HPCwire

The Leading Source for Global News and Information Covering the Ecosystem of High Productivity Computing

HPCwire >> Blogs

Blog: From the Editor

From the Editor | Main Blog Index

Commodity Processor Chaos or Convergence?


In this week's issue of HPCwire, Scott Michel's feature article -- GPGPU Computing And the Heterogeneous Multi-Core Future -- does a nice job of discussing how commodity accelerators like GPUs and the Cell BE processor are helping to set the stage for heterogeneous multi-core computing. In doing so he provides some context for the emerging model of heterogeneous processing. He also talks about some of the important challenges that are being confronted, including software compatibility, compiler technologies and language environments. Scott hosted a general-purpose GPU computing tutorial workshop at last month's Supercomputing conference and was kind enough to share his thoughts on this evolving topic.

Reading Scott's article got me to thinking about the "disruptive" nature of new technologies. Incompatible architectures including multi-core x86 processors, the Cell BE processor, and GPU co-processors from ATI (now AMD) and NVIDIA are all tempting targets, waiting to be exploited for their performance prowess. The adoption of these new processors is making for exciting times in the world of high performance computing, but from the software developer's point of view, it seems chaotic.

For these new processors to be successful, the average programmer must have access to a familiar development environment. This is especially important for architectures such as GPUs and the Cell, which up until recently were only programmable through low-level software environments for game developers and graphics coders. However in one sense, all these architectures are converging; they are all going parallel. So the techniques used to program a GPU or Cell are similar to those used to program a standard homogeneous multi-core processor.

Two companies, PeakStream and RapidMind, are taking advantage of this commonality and each has built a software platform that targets these parallel architectures. PeakStream introduced their product back in September. RapidMind's offering is currently in beta, but seems to be close to a release date. I recently talked with the founders of both companies, Matthew Papakipos at PeakStream and Michael McCool at RapidMind, to get a sense of why these new parallel architectures are being mainstreamed now and where this trend is taking us.

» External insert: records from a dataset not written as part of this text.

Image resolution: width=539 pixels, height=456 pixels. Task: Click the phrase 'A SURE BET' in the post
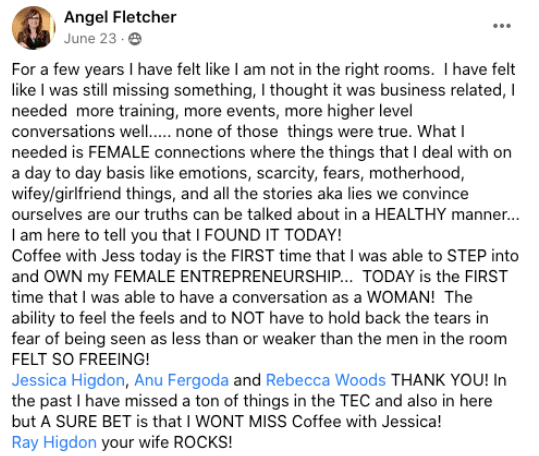click(x=86, y=422)
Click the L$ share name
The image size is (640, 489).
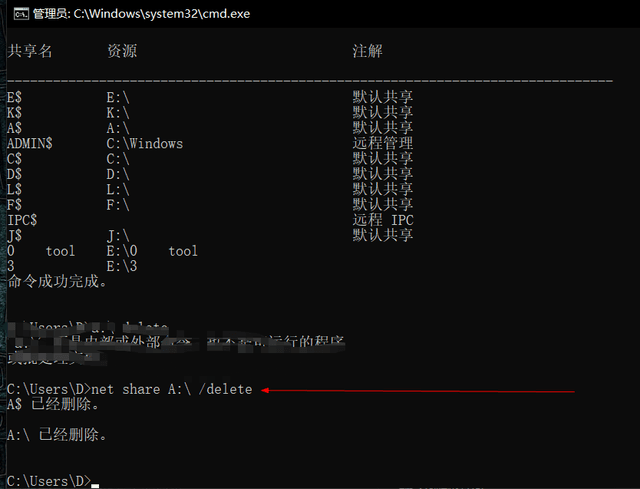point(14,189)
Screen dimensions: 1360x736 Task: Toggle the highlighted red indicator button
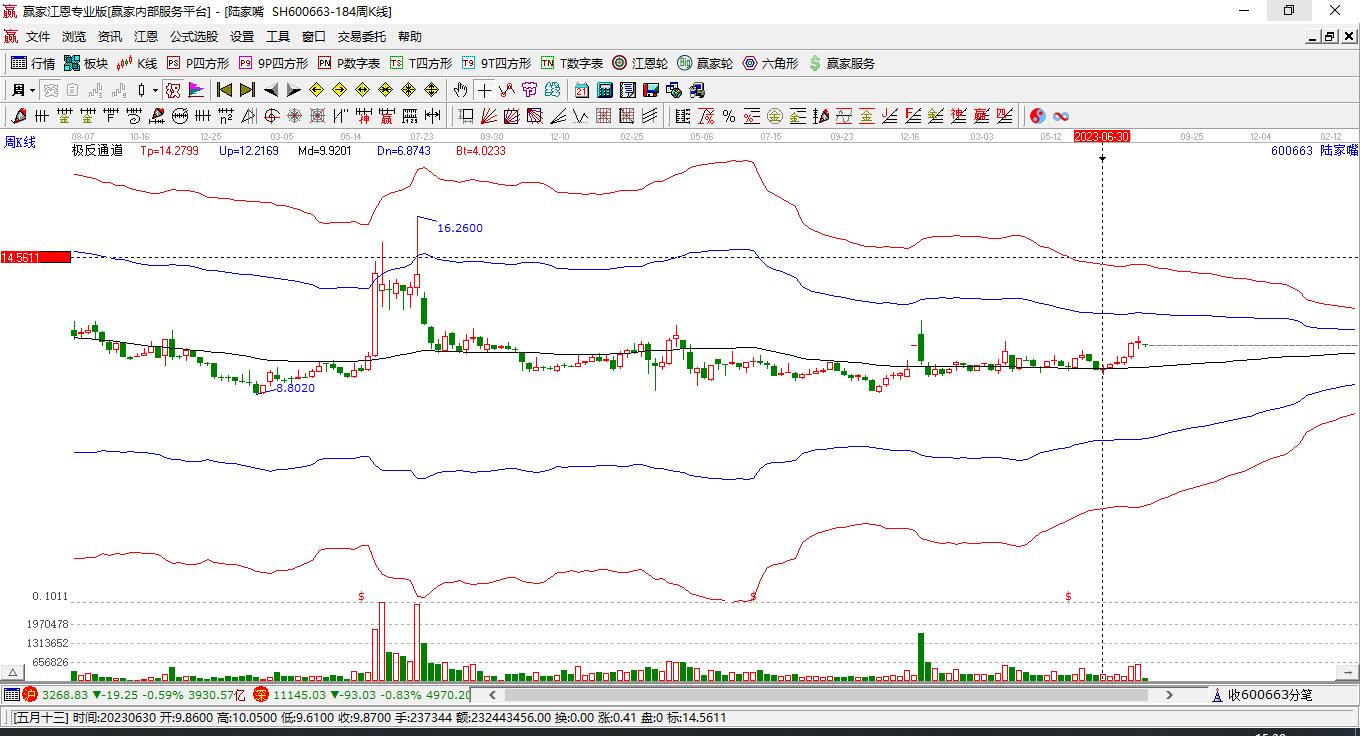click(x=173, y=90)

Matthew Papakipos, PeakStream's founder and chief technology officer, has been intimately involved with GPUs for almost 10 years. He ran the GPU architecture group at NVIDIA, from 1997 to 2003, the period when GPUs grew from simple graphics engines to general-purpose processors. This parallels the rise of graphics processing in the computer and electronic games industry. Papakipos told me that when he started at NVIDIA in 1997, there were 70 people. When he left there were 2500.

At the beginning, the GPU logic was all in hardware. The programmability was added later to get more generalized graphics functionality. Papakipos said that during the early years, NVIDIA was being inundated with requests for new features from all the game developers, like new fog modes, new color interpolation or bump mapping. Microsoft was leading the charge by demanding that games be more interesting looking.

"We realized it would be easier to make the chips programmable rather than give them all the crazy features they were asking for," said Papakipos. "We were going down this path of adding all these bell and knobs and whistles that individual developers were asking for to differentiate the way their games looked."

So making the devices programmable enabled the game developers to create their own visual effects via software. In 2000, NVIDIA introduced its first programmable chip, the NV20, which ended up in the first Xbox. ATI was going down the same path as NVIDIA with their GPU device. Over the years the graphics engines evolved to become more powerful and even more general-purpose.

"It's not like we set out to make a chip for high performance computing," explained Papakipos, "but after adding enough features, we had a pretty general-purpose processor. And suddenly it became possible to do some interesting things with it in HPC."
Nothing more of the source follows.